Pay Drivers, What’s All The Fuss About

“But it’s disappointing when you see a driver like Paul di Resta getting booted out of F1 when you know that others are in because they’re bringing cash.” As stated by a Martin Brundle while on stage during Autosport’s 2014 International show. He finishes the thought up with this: “That’s the bit I’m getting uncomfortable with.”
As the title of my post suggests I am not quite in agreement with the one time F1 driver and now commentator and pundit. This issue of the pay-driver most recently came to the fore in the wake of the 2007 economic downturn. As was the case with several high-end or luxury pursuits, Formula 1’s finances suffered. In turn this sent teams which were not funded by a super company ala Red Bull energy drinks, a major auto manufacturer such as Ferrari or Mercedes, or a team such as McLaren who were financially established, scrambling to make up lost sponsorship via new drivers coming into the sport.
At first glance Brundle has a very good point and there is no denying F1 is too costly in its current iteration. There is no secret F1 needs to address the extremely large amounts of money it spends to go racing and the rather small return it receives from its organizers. There is a case to be made in which F1 would do well to “put more money into ensuring that the most talented drivers come through the junior series.” as Brundle also says. One of my many complaints about F1 currently is there are not enough Vettels, Alonsos, Hamiltons and Raikkonens to go around. However this is not the point of my post.

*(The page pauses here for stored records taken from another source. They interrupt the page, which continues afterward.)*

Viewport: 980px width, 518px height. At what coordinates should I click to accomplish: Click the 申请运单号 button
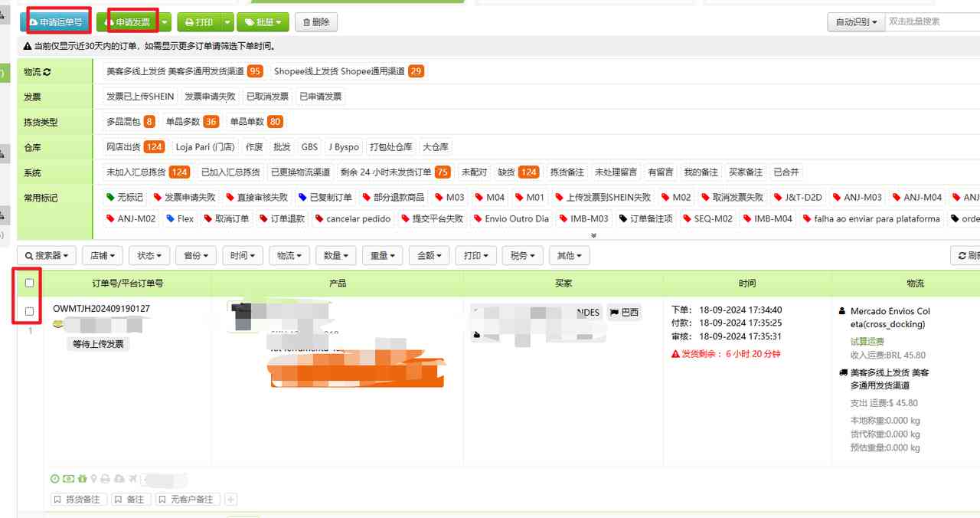[x=57, y=21]
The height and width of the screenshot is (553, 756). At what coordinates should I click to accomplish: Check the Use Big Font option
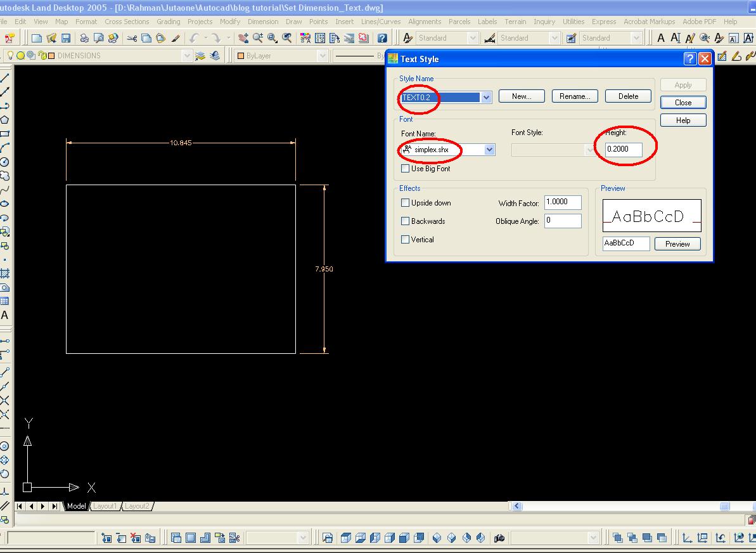click(405, 168)
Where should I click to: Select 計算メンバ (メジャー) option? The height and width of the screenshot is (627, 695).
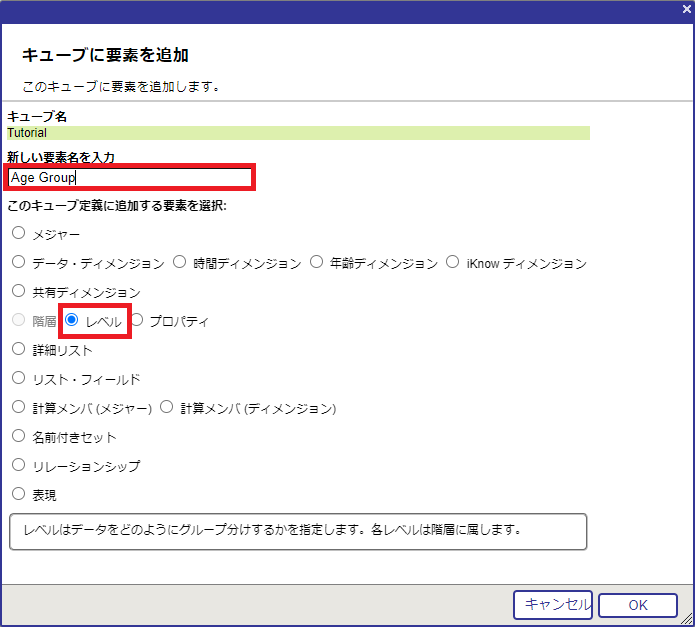18,408
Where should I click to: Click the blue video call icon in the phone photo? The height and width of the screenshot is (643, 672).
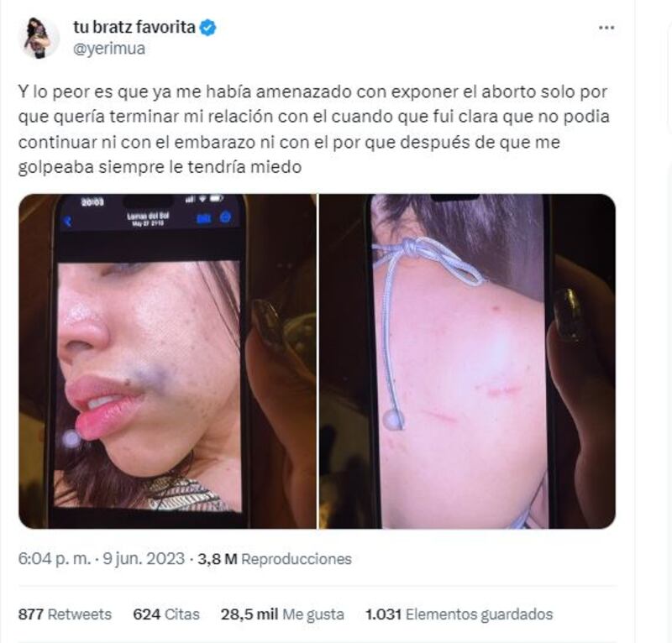coord(203,219)
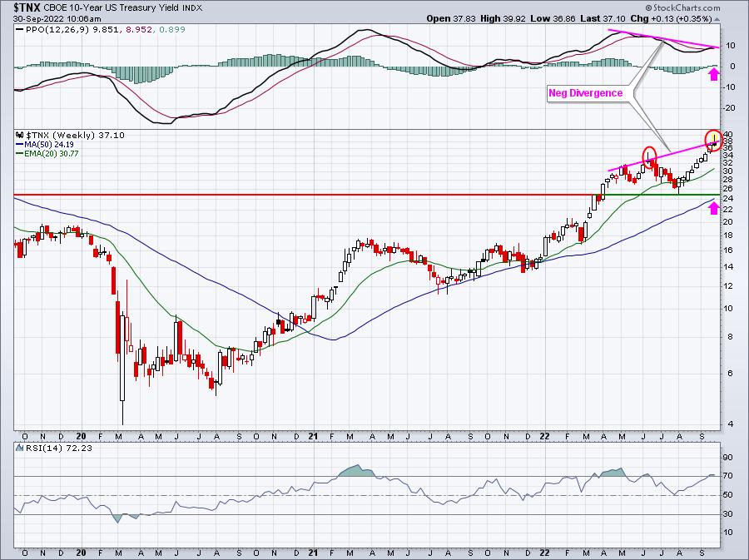
Task: Select the MA(50) 24.19 legend entry
Action: tap(44, 144)
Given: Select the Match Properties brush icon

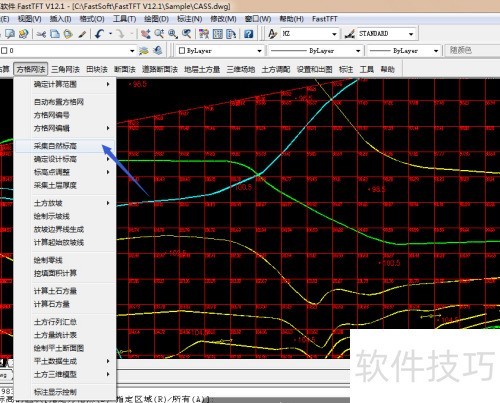Looking at the screenshot, I should point(82,34).
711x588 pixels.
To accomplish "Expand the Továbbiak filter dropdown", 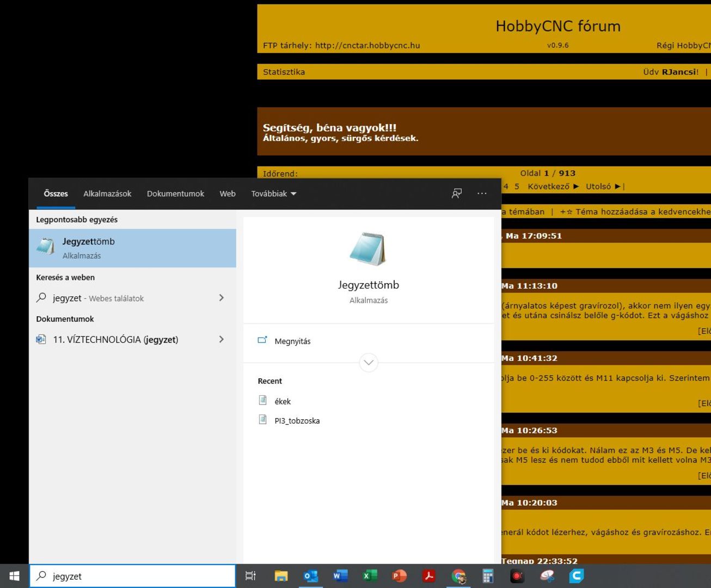I will [x=273, y=194].
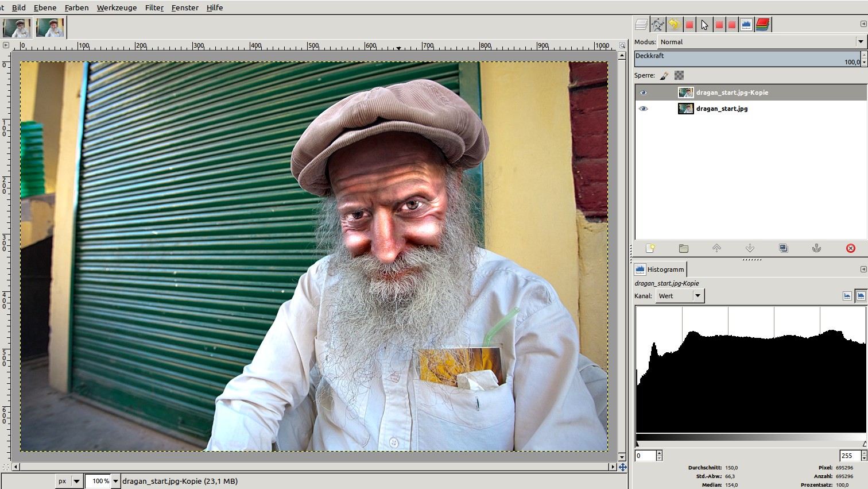Toggle lock pixels paintbrush icon
This screenshot has height=489, width=868.
click(x=664, y=75)
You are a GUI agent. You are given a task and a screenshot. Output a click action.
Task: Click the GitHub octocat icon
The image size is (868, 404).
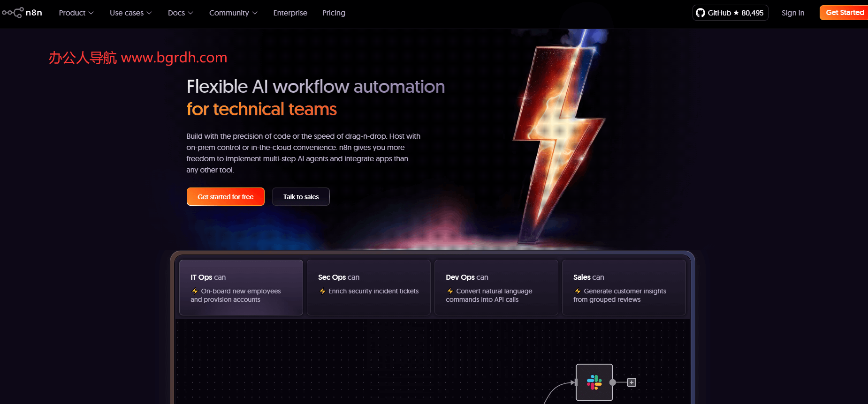tap(700, 13)
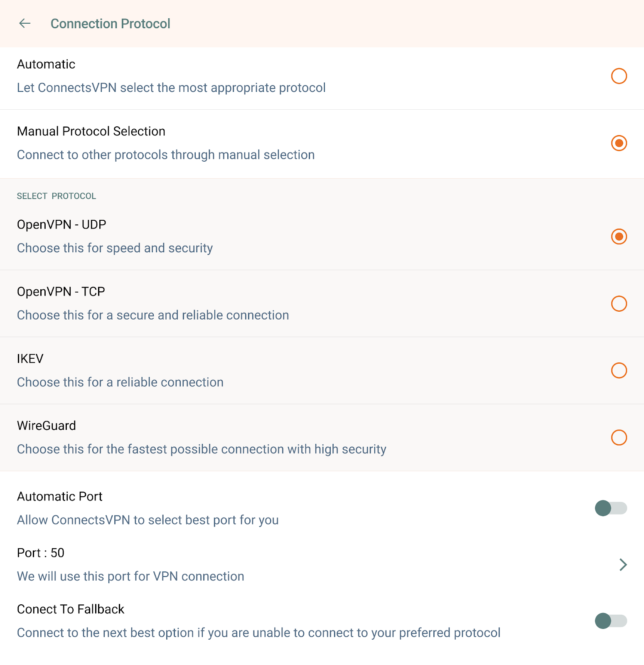Click the Connection Protocol page title
The height and width of the screenshot is (665, 644).
(110, 24)
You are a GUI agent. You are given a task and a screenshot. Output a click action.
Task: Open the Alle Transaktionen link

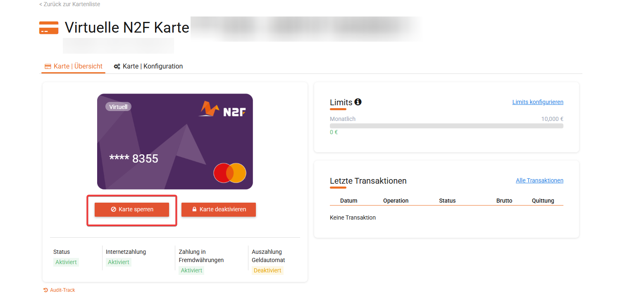pos(539,180)
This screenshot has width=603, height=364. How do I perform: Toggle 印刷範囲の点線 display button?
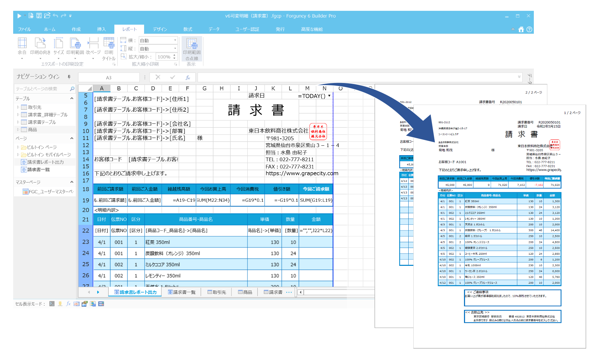point(192,49)

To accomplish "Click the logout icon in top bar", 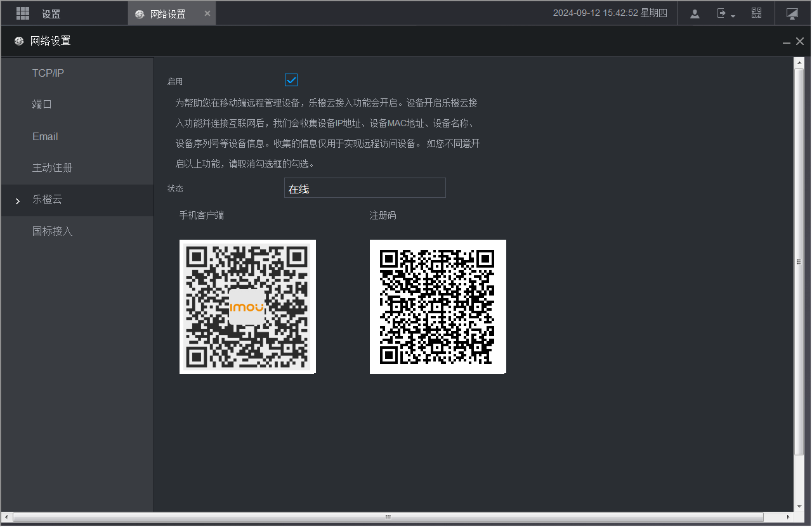I will [x=721, y=13].
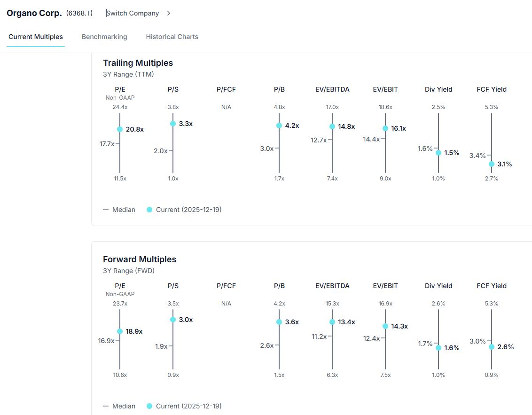532x415 pixels.
Task: Click the Trailing Multiples section heading
Action: (x=138, y=63)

Pastor Maldonado, is he a pay-driver? You decide but keep this picture in mind and the two guys he finished in front of…
Instead I would like to present a counter argument to the growing hysteria about pay drivers and why I feel they are no more prevalent today than in the days when Brundle was a young driver entering the sport. Finances are always a part of a driver’s career and what we are witnessing right now in Formula 1 is just a bending of a few degrees of importance, due to current economics.
The idea that talent is not making its way to Formula One due to the teams’ over-reliance on money just does not ring true to me. For as long as I can remember drivers entering the sport always needed to have the backing of someone or some sponsorship. Have not many drivers had to bring funding to the table in order to even be considered a possibility to drive for a team?
If we are to believe the recently dramatized movie Rush, Niki Lauda could be considered a pay-driver due to the fact that he bought his way into the team March. To Brundle’s credit he touches upon this very fact and goes on to state, “One way or the other, the racing’s got to be paid for. Whether it’s with Santander following [Fernando] Alonso, or Vodafone when they had [Lewis] Hamilton and [Jenson] Button for the British market, somewhere it’s got to be paid for.”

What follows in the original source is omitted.